▸ **Problem statement**
Your task is to copy the stretch of lines in the records below that begins with the line containing "You are a GUI" and ends with the line containing "[email] (593, 1341)", exactly as written, with nothing added.

(Material provided)

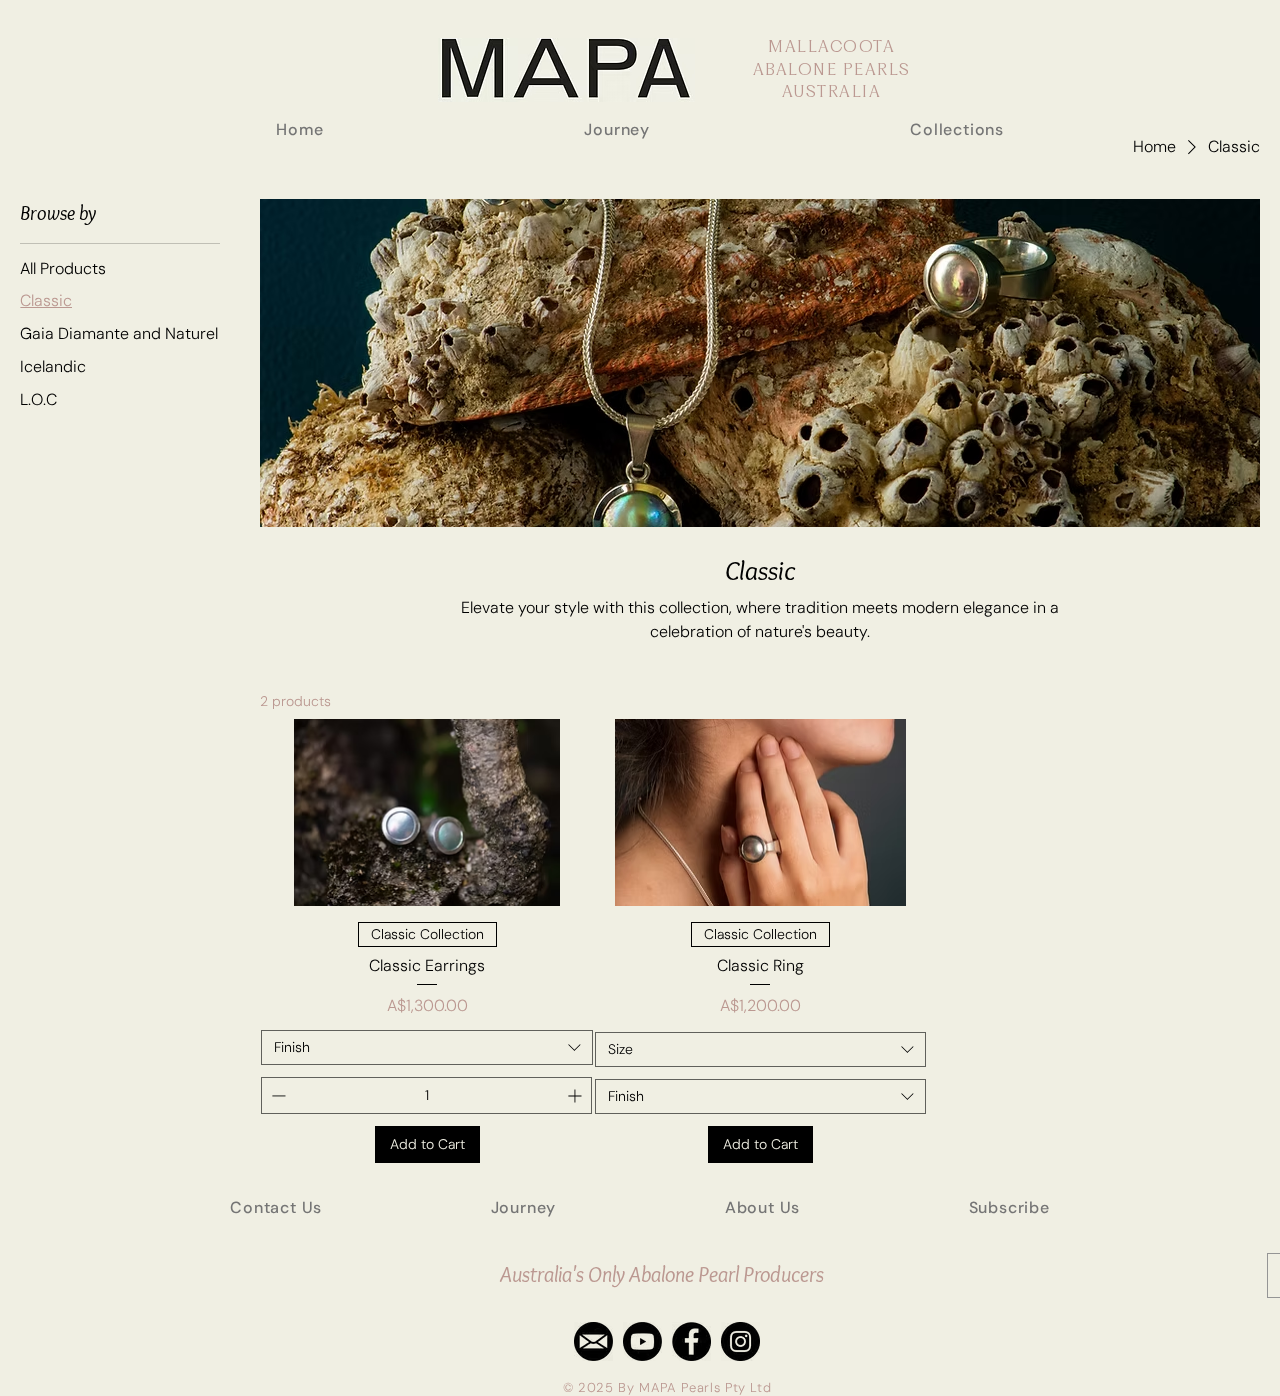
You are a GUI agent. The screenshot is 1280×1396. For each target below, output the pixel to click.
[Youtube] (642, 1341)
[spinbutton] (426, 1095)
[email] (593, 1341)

(End Material provided)
(Material provided)

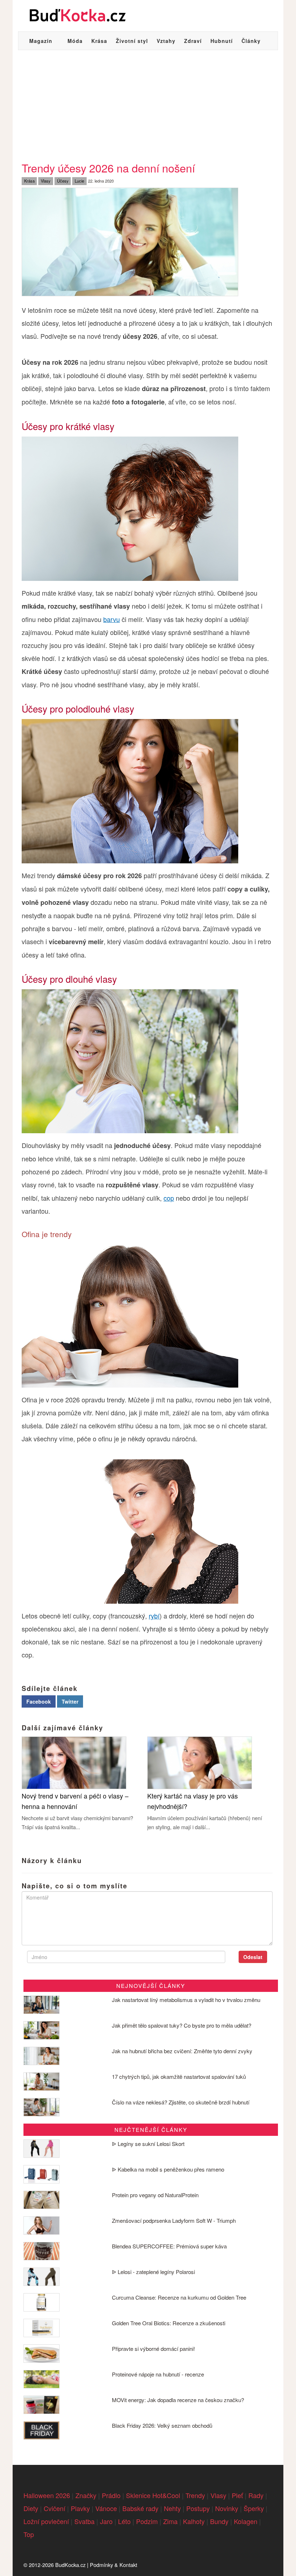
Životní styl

(End Material provided)

▸ **Solution for this exercise**
You are a GUI agent. The screenshot is 1280×1396. For each target below, output the pixel to click.
[Youtube] (642, 1341)
[spinbutton] (426, 1095)
[email] (593, 1341)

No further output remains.